Having finished this weekend another novel by Pearl Buck, Peony, I've come to appreciate the author's observations about human nature. Her honesty stands out. Here her narrator comments about David, a young man who struggles with his feelings for the women he loves, including his mother and the family's bondmaid:
"He longed to be free of them all, and yet he knew that no man is ever free of the women who have made him what he is. He sighed and tossed and wished for the day when he could return to the shops and the men there who had nothing to do with his heart and his soul."

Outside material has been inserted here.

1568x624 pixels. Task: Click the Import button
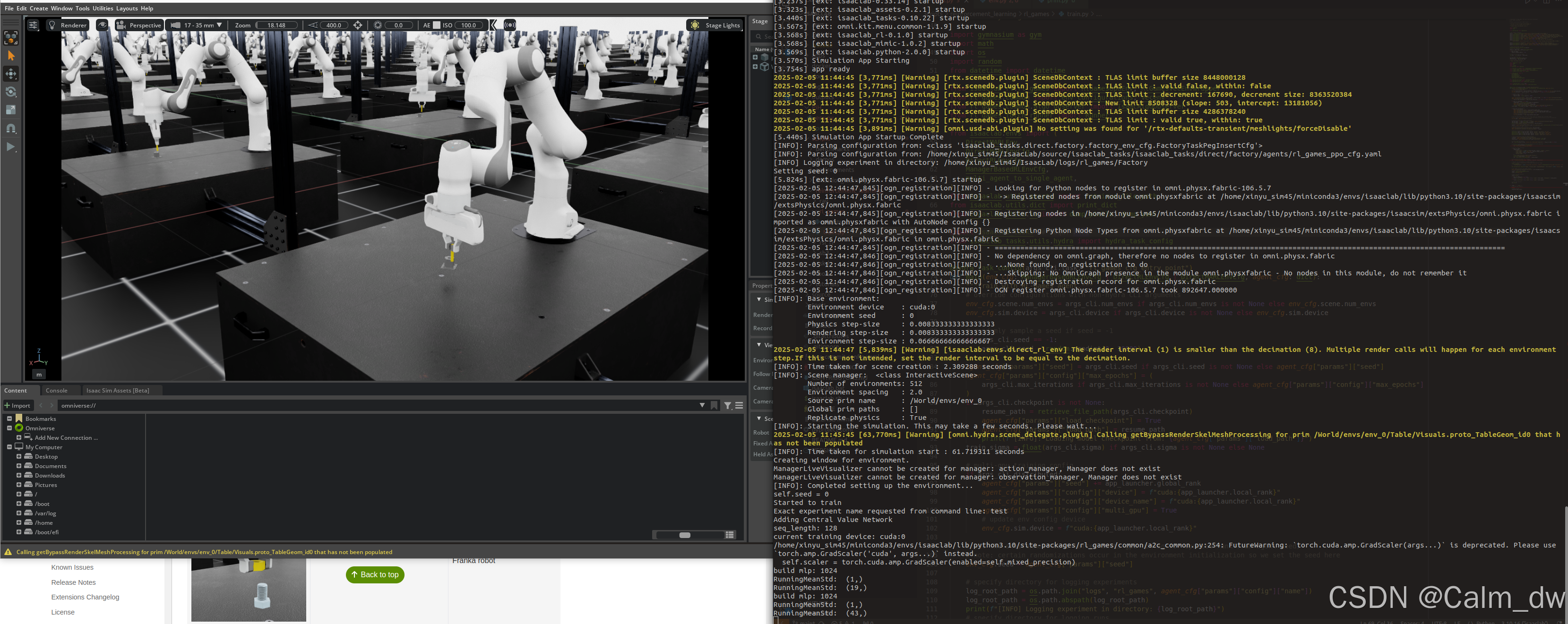(x=17, y=405)
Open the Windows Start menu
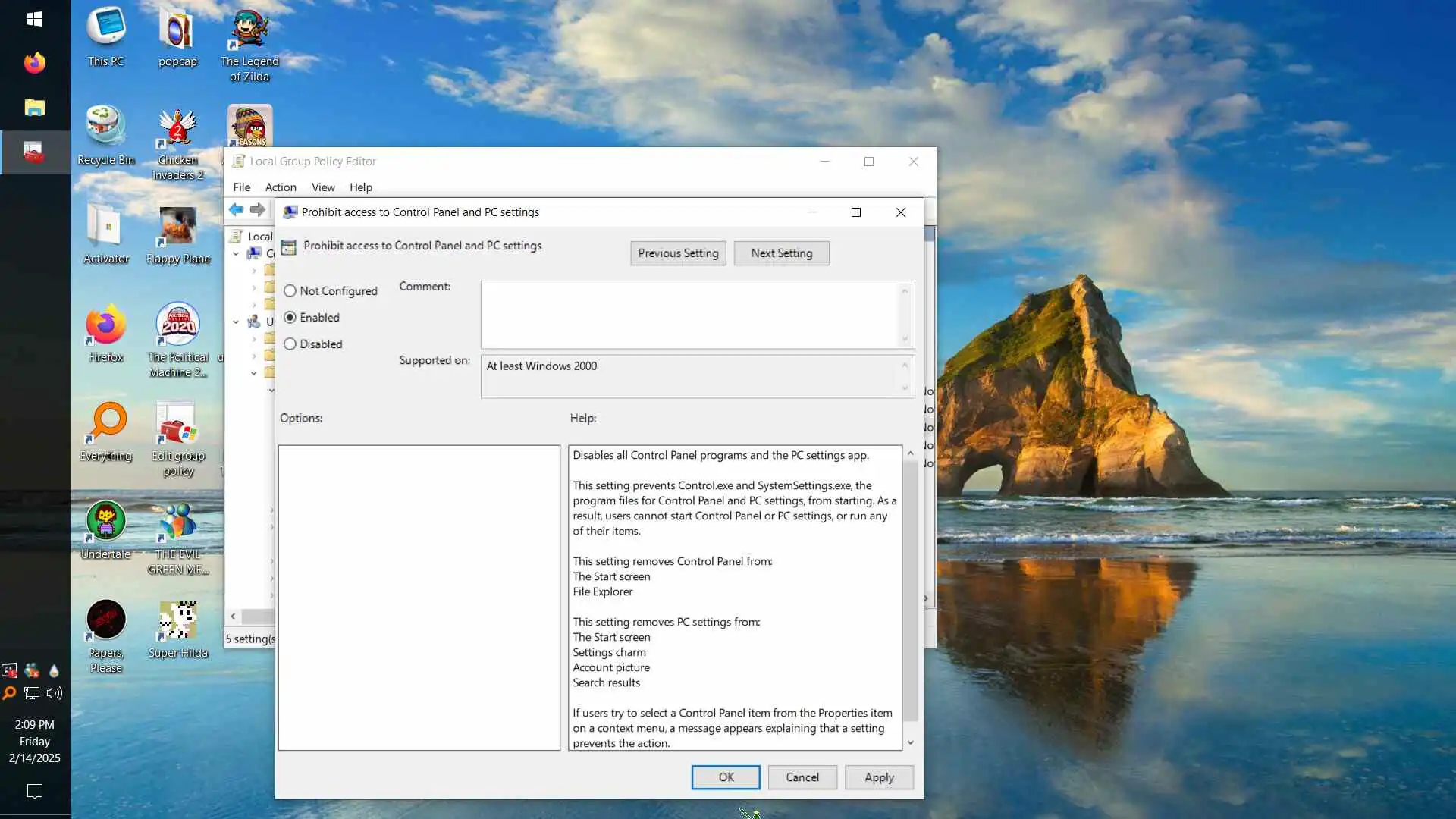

Here Ezra, David's father, reflects on the melancholy surrounding his Chinese Rabbi:
"He had chosen sorrow, the endless sorrow of a man haunted by God. He had even transmuted such sorrow into strange dark joy. He was most happy when he suffered most deeply, like the moth that flutters near the flame of the candle."
Finally, my favorite. On David's wedding day, the mothers of the bride and groom meet for the first time:
". . .each found the other strange and hard to talk with, and yet each was determined to do her best. . . [Madame Kung] granted that Madame Ezra tried very much to be pleasant to her, and although the day was tedious for these two ladies, somehow it passed." Emphasis mine. How many times have I been in situations where somehow the day passed?
Pearl Buck's voice is refreshing. Though her Chinese settings are exotic, the emotions of her characters are not. She's as relevant today as she was decades ago.